¡Corre!
El cuarto de estar se llamaba así porque era la única habitación de la casa que te recibía a deshoras. El dormitorio era para dormir; la cocina, para comer (a veces para calentarse); el cuarto de baño, para evacuar consultas, y el pasillo, para ir de un lado a otro de uno mismo. El cuarto de estar servía, pues, para estar, aunque no para quedarse. Al contrario, era la habitación de la que había que huir si uno quería madurar, crecer, ser alguien. Conozco gente que permaneció en él más tiempo del debido, y se quedó atrapada para siempre. Tenían los sillones de ese cuarto una materia pegajosa (de la que curiosamente están hechas también las pesadillas de la siesta), que te impedía salir a la vida, a la calle, a la realidad, al mundo. Y no es que el cuarto de estar no fuera real, al contrario, es de las cosas más reales que uno ha visto en su vida. Pero se trataba de una realidad excesiva, como la de la pintura flamenca. De ahí que fuera simultáneamente un sitio de acogida y una trampa.
Solían quedarse atrapados en él los hijos de las viudas que, con el tiempo, parecía que se habían casado con su madre. Entrabas en el cuarto de estar de uno de estos raros matrimonios y te daban para merendar un vino dulce con galletas revenidas o húmedas. El hijo -ahora marido- parecía mayor que la madre e iba y venía de la cocina haciendo recados.
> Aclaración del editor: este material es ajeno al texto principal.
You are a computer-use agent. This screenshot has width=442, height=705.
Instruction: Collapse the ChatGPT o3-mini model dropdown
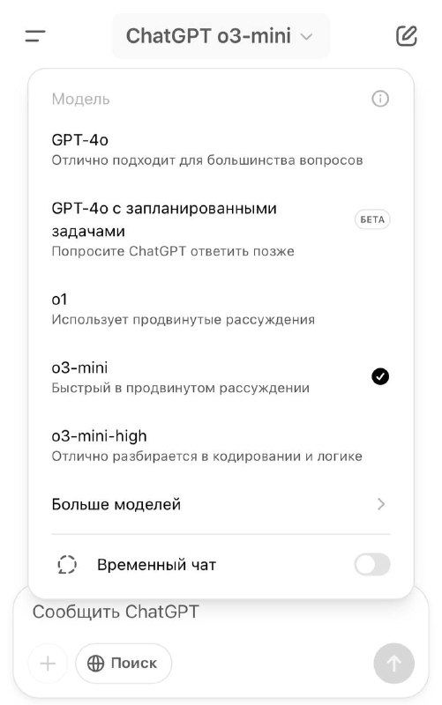[221, 36]
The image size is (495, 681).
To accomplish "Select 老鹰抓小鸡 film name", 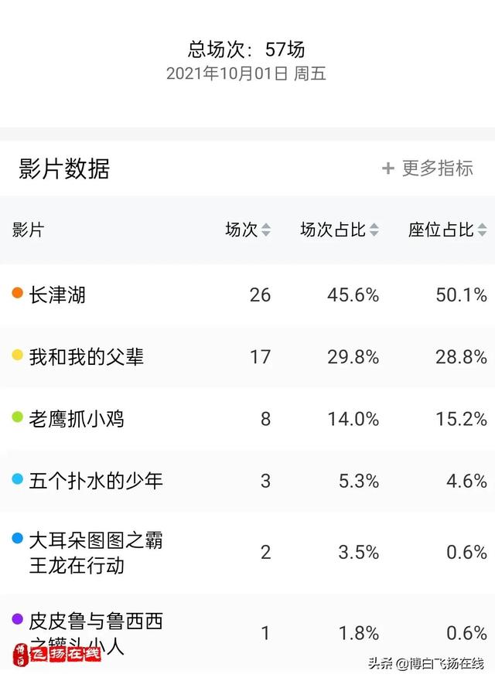I will pos(77,419).
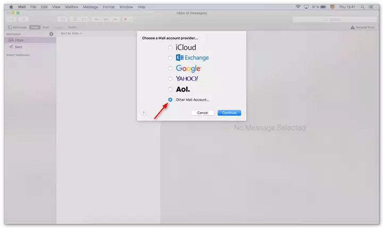
Task: Click the Cancel button
Action: [x=202, y=113]
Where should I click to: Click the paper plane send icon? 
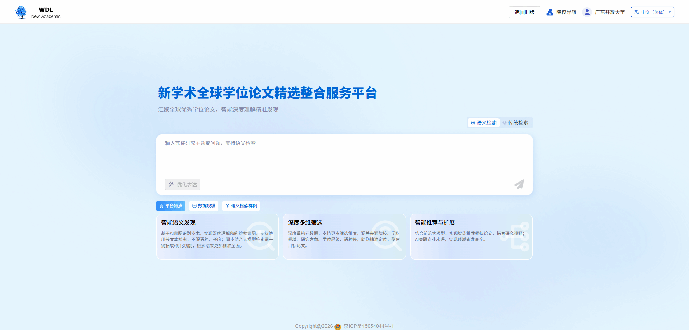(519, 184)
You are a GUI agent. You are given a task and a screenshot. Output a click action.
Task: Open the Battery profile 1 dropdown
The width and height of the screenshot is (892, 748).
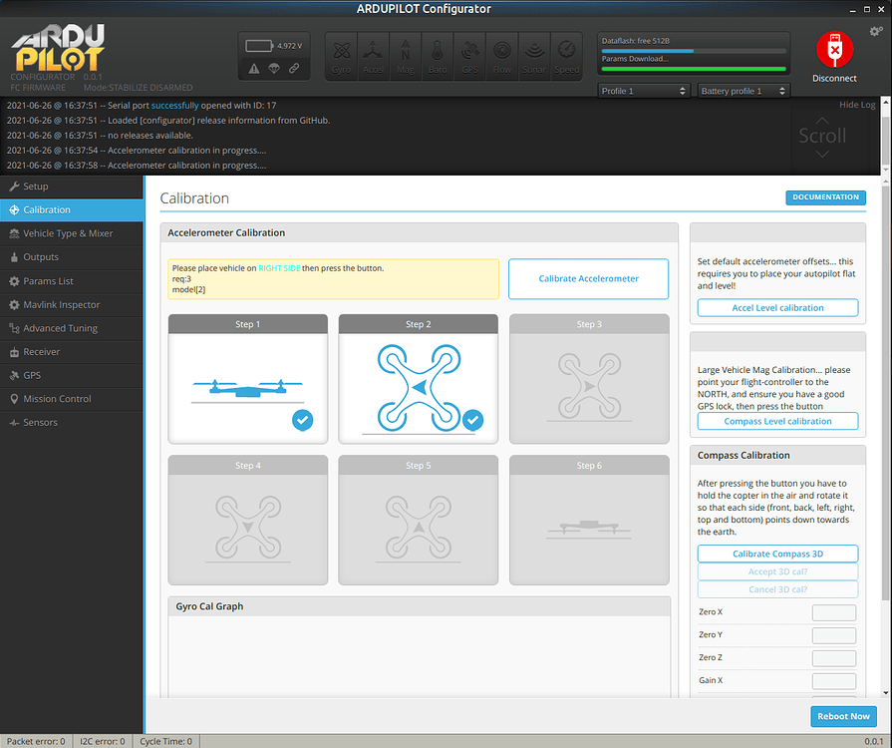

Lo prudente era permanecer de pie durante la visita, pues toda la habitación estaba recorrida por hilos invisibles que te ataban a las sillas. A veces, para que el hijo se casase con la madre, ni siquiera era necesario que hubiera muerto el padre: conocí más de un caso en los que el padre continuaba vivo y coleando (es un decir, lo de coleando), aunque en forma de vegetal, mientras la madre y el hijo devenían en un matrimonio rancio.
Ahora ya no hay cuartos de estar, hay salones, pero los matrimonios entre mamá y el niño continúan vigentes. En el salón, que suele tener dos ambientes, hay más espacio para respirar. En la actualidad, los hijos se van más tarde porque el salón engaña, aunque al final su atmósfera mata tanto como el infiernillo de carbón, que entonces se colocaba debajo de la mesa camilla. Si cuando leas estas líneas aún respiras, sal corriendo, chaval. Y suerte.